■ Supplied data ■

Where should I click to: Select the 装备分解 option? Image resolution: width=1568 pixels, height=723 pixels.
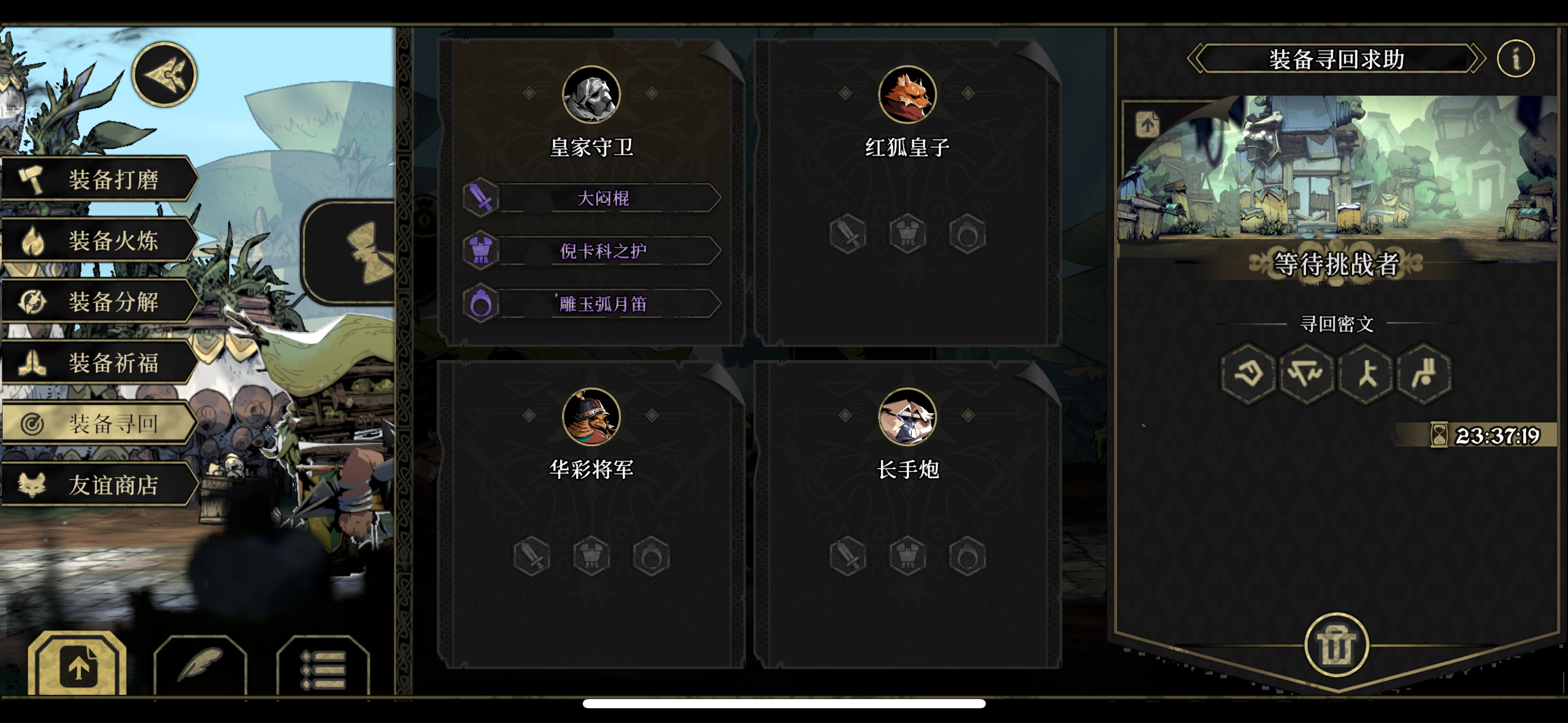tap(99, 302)
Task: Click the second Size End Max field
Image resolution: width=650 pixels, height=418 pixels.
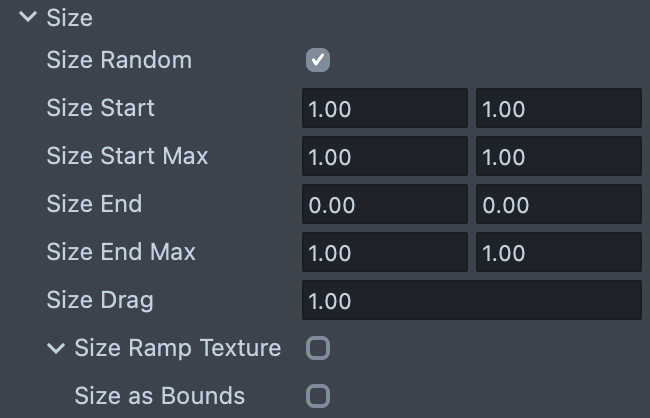Action: pyautogui.click(x=558, y=252)
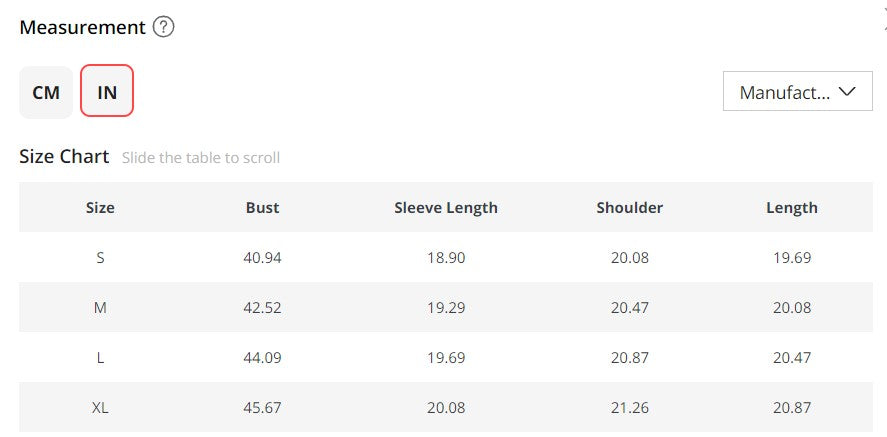Image resolution: width=887 pixels, height=437 pixels.
Task: Select the XL size row label
Action: 100,408
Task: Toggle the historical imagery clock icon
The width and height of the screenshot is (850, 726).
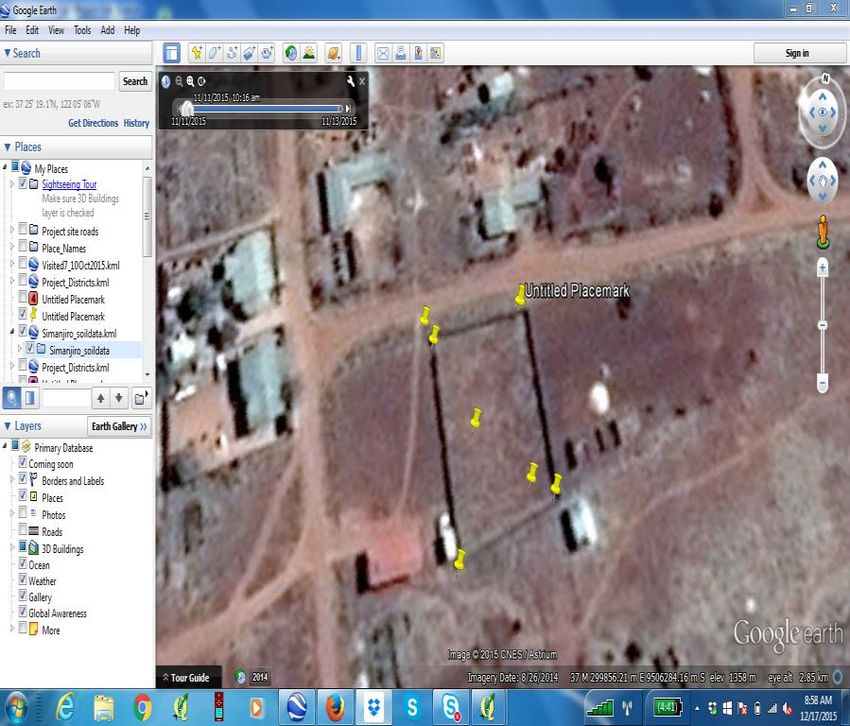Action: tap(291, 53)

■ Your instructions ■
Please reproduce, exactly and only, the lines from the line containing "Task: Toggle the" through the last line of the material above, minus any pictures.

■ Exercise result ■
Task: Toggle the historical imagery clock icon
The width and height of the screenshot is (850, 726).
Action: tap(291, 53)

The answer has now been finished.